I’m still amazed by what I saw kids from Christian homes do when they got to college, away from their highly sheltered lives. They had professed to follow the Lord and receive His whole council, and they had lived such highly prescribed lives, but if their parents only knew half their exploits, they might, like Job, tear their clothing and sit in ashes. “Every fall,” observes John Portmann, professor of religious studies at the University of Virginia, “parents drop off their well-groomed freshmen, and within two or three days many have consumed a dangerous amount of alcohol and placed themselves in harm’s way. These kids have been controlled for so long, they just go crazy.”
By and large, we’re not debilitating our kids on purpose. Over the years I’ve slogged through a ton of negativity, and I’m insistent that guilt is not an acceptable synonym for parenthood. Nonetheless, often with the best of intentions, Christian and non-Christian parents alike are raising children who are passive, pleasant, and malleable rather than innovative, proactive, and bold. These “nice” children prevalently struggle with fear, anxiety, loneliness, and, later in life, relational instability and divorce. Our goal should be to create confident and truly virtuous kids who are capable of doing more than their part in obtaining an abundant life. These children become adults who lend their strength to others and help them obtain happiness as well.
I have coached soccer for both genders, mostly boys, for more than a decade. Some are home-schooled, most go to public school, and some come from private schools. The kids from religious homes are mostly Christian, some Jewish, or a mixture of religious expressions and beliefs. Some don’t go to a house of worship at all.
The only consistent difference I’ve noticed is that the kids who come from religious homes might swear less. If my kid doesn’t curse, we say to ourselves, I’m doing well. In that one sense, this does make them different, but in the larger picture of life, it’s a pathetic difference. Talk about straining at gnats and swallowing entire camels! (See Matthew 23:24.)

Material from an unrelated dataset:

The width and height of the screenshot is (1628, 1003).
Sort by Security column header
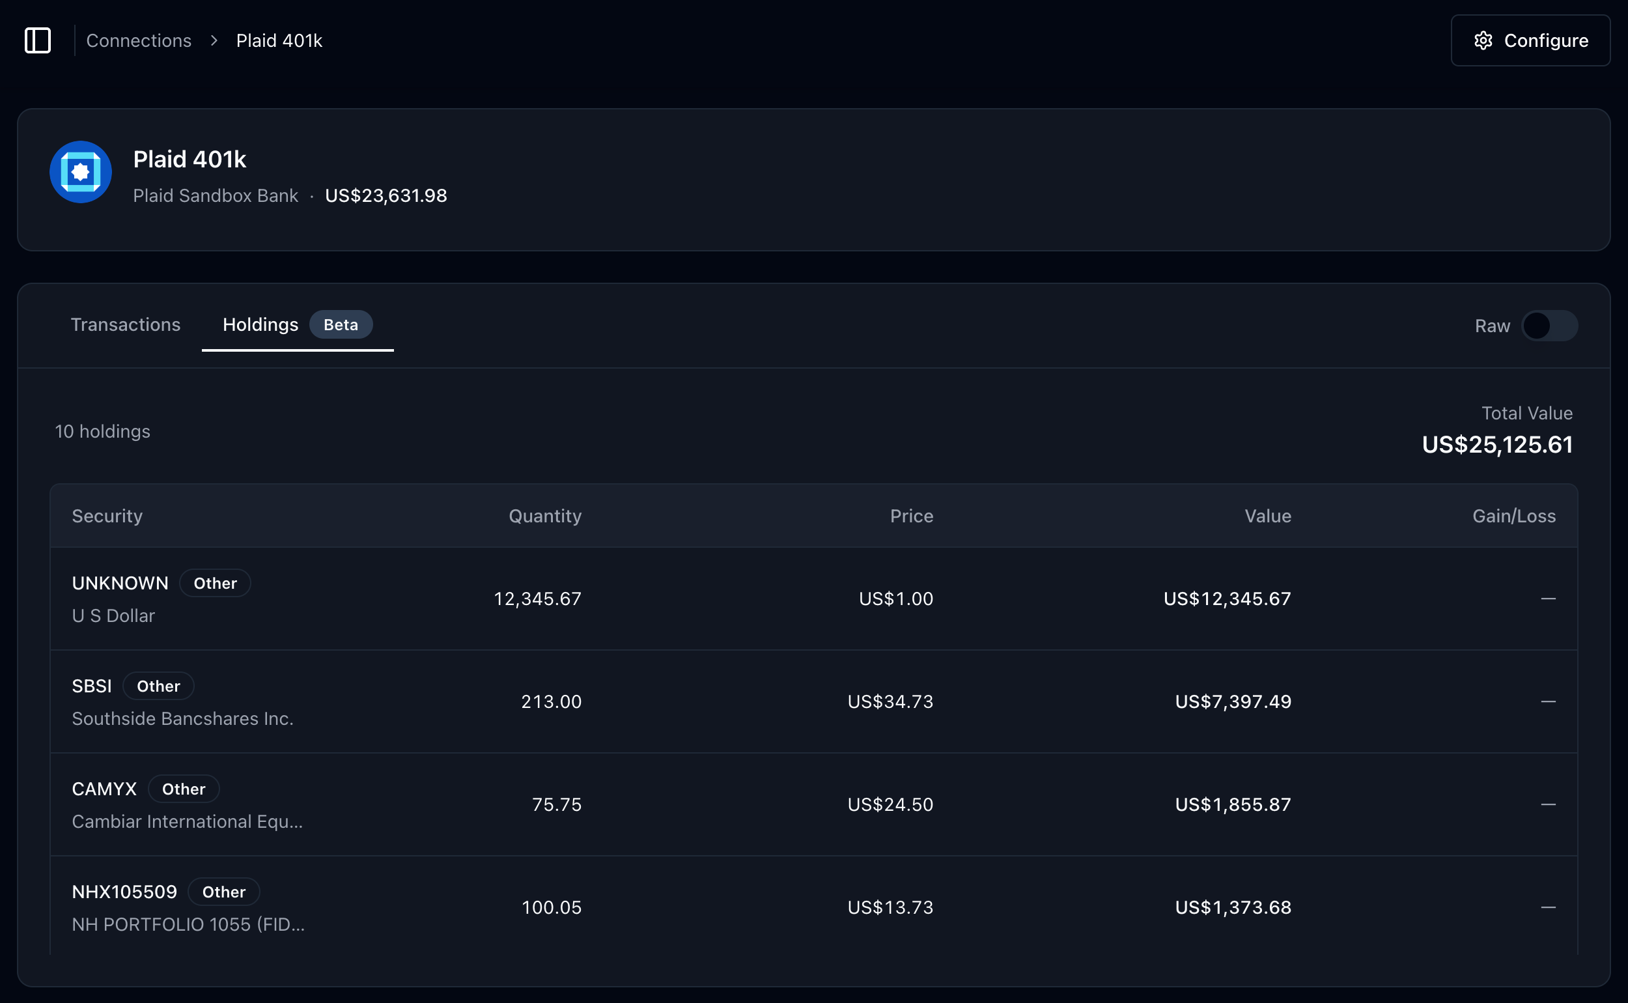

Jesus used this metaphor to describe errors the religious leaders of His day were perpetrating. They paid too much attention to minor matters and in the process ignored “weightier” matters like “justice, mercy, and good faith.” I sometimes do the same thing as a parent, and I’m not proud of the reason: I strain at gnats because in myriad ways it’s easier than teaching and living out for my kids a Christlike example of what matters most.
Swearing is the gnat some schools strain as well. My old high school, for example, held a summit among teachers and staff and decided that in the entire galaxy encapsulating tumultuous youth—which includes bullying so pervasive that an estimated 160,000 U.S. kids each day skip school—curtailing swearing was the most important crackdown they could undertake.